[BEGIN]
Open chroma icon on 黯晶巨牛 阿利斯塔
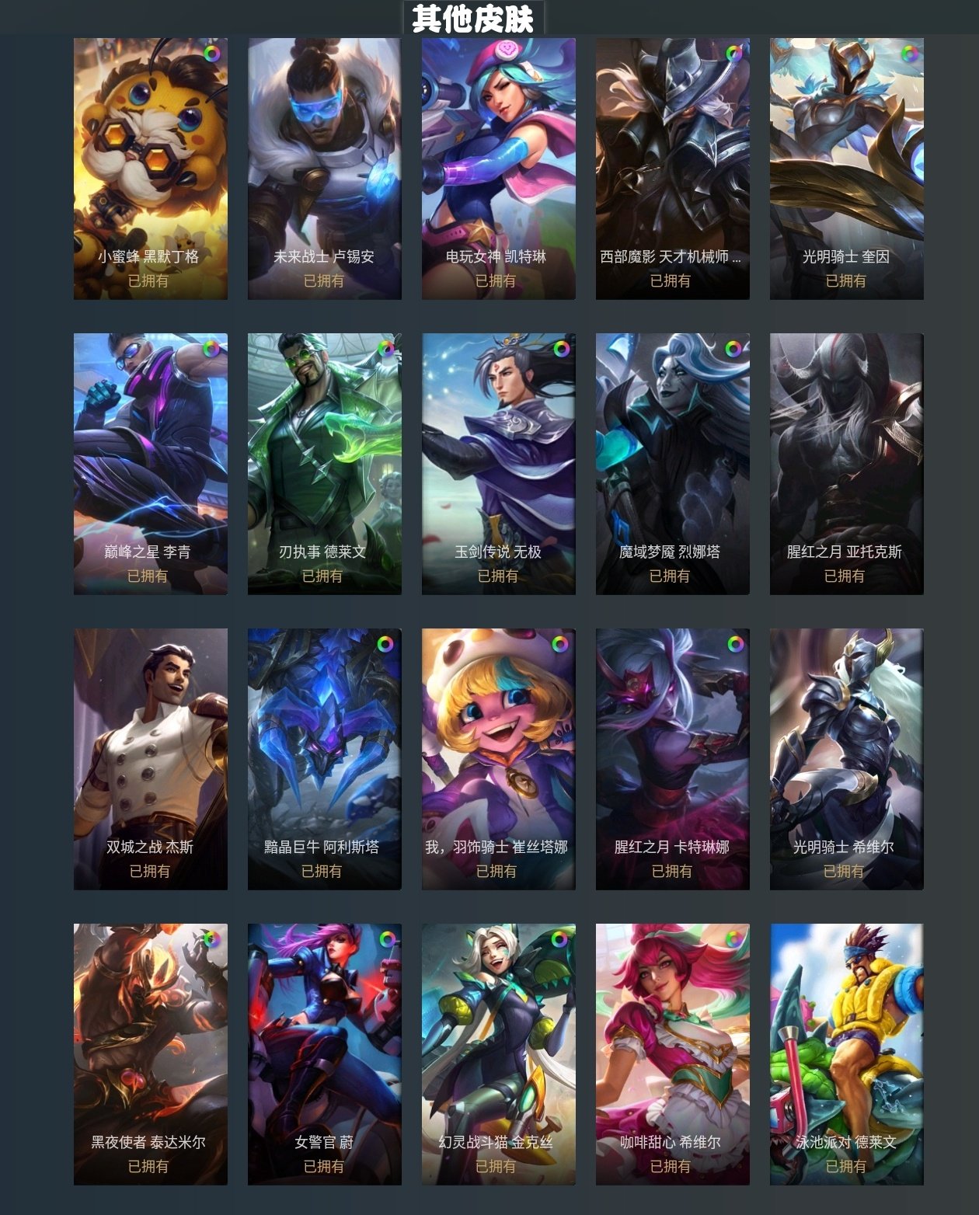This screenshot has width=979, height=1215. tap(386, 644)
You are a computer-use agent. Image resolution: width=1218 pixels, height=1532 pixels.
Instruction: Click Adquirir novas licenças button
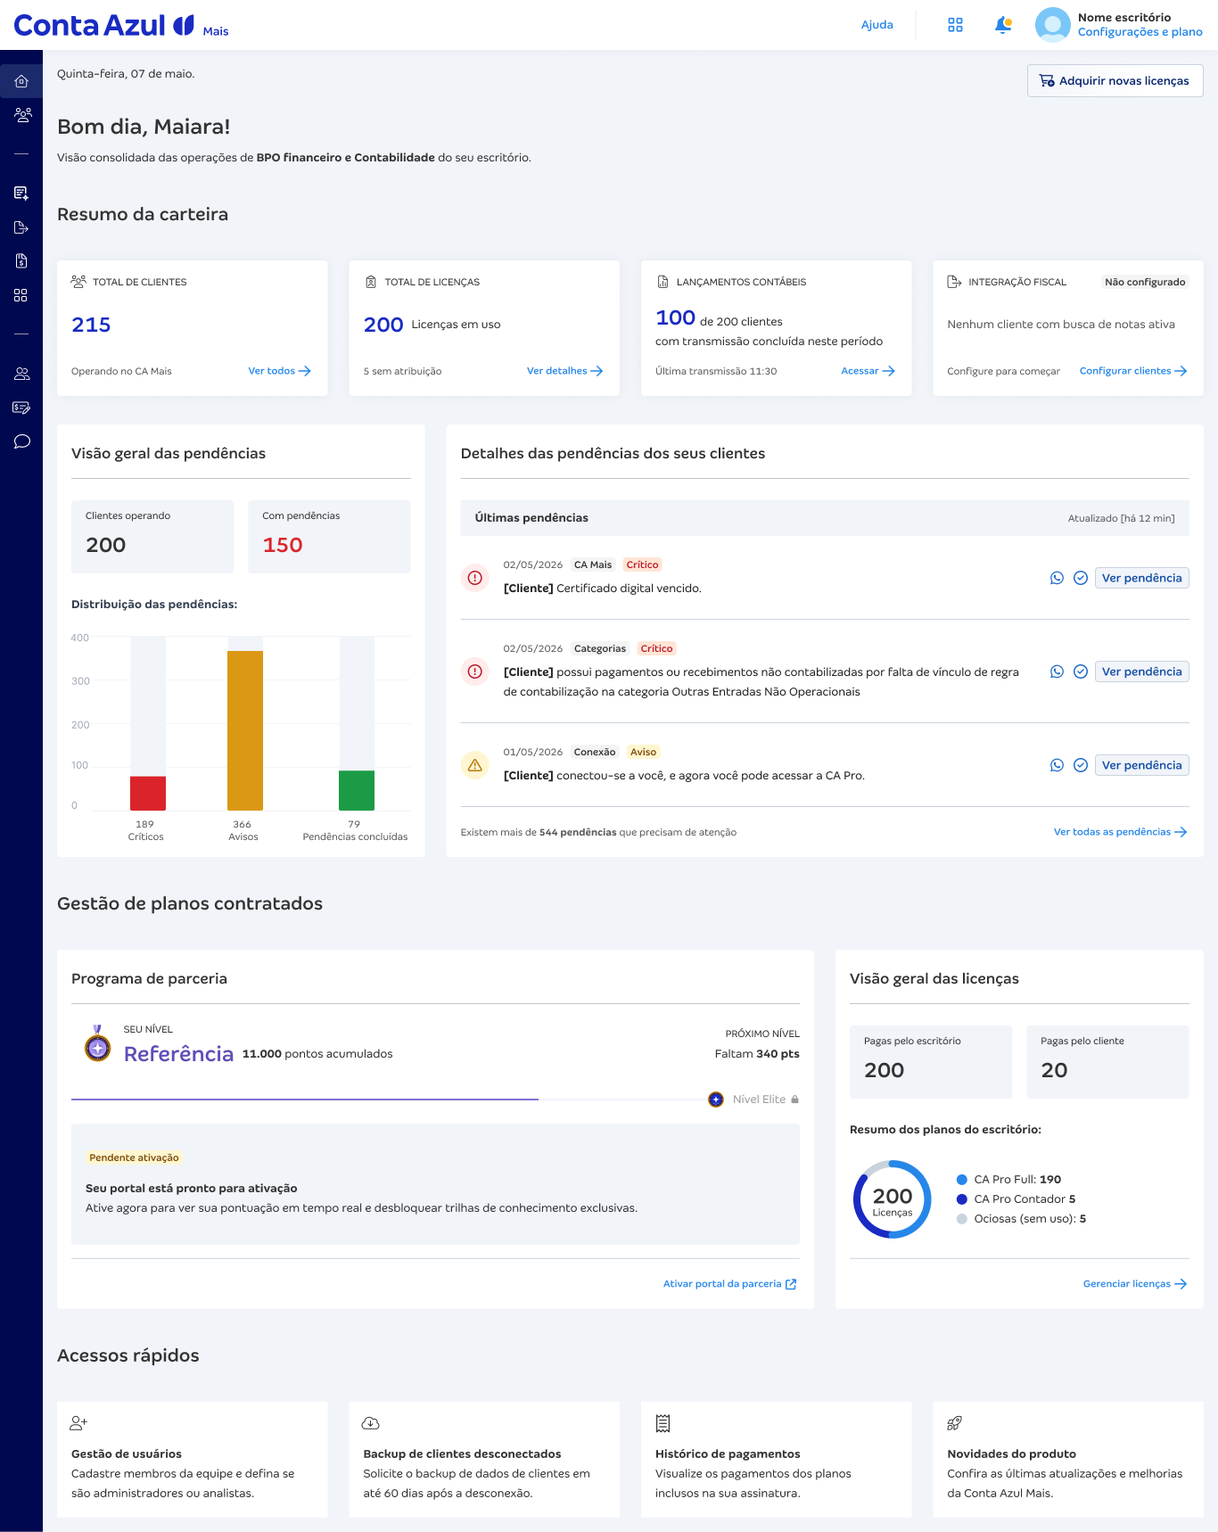pyautogui.click(x=1115, y=80)
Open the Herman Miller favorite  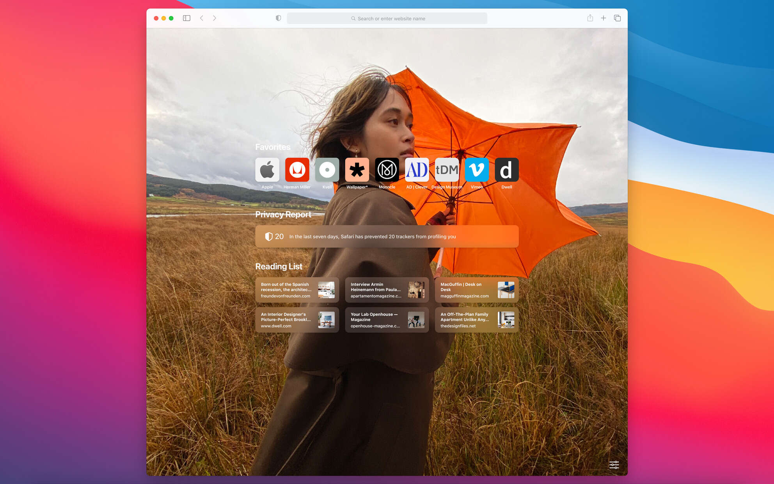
[END]
→ **What is expected**
Update the listing by replacing "Open" with "Select" wherever it occurs, and write out every line again with nothing else changed. Omit the pictures from your answer.

→ **Written solution**
Select chroma icon on 黯晶巨牛 阿利斯塔
This screenshot has width=979, height=1215. tap(386, 644)
You are a computer-use agent. Image resolution: width=1218 pixels, height=1532 pixels.
Instruction: Click Adquirir novas licenças button
pyautogui.click(x=1115, y=80)
Select the Herman Miller favorite  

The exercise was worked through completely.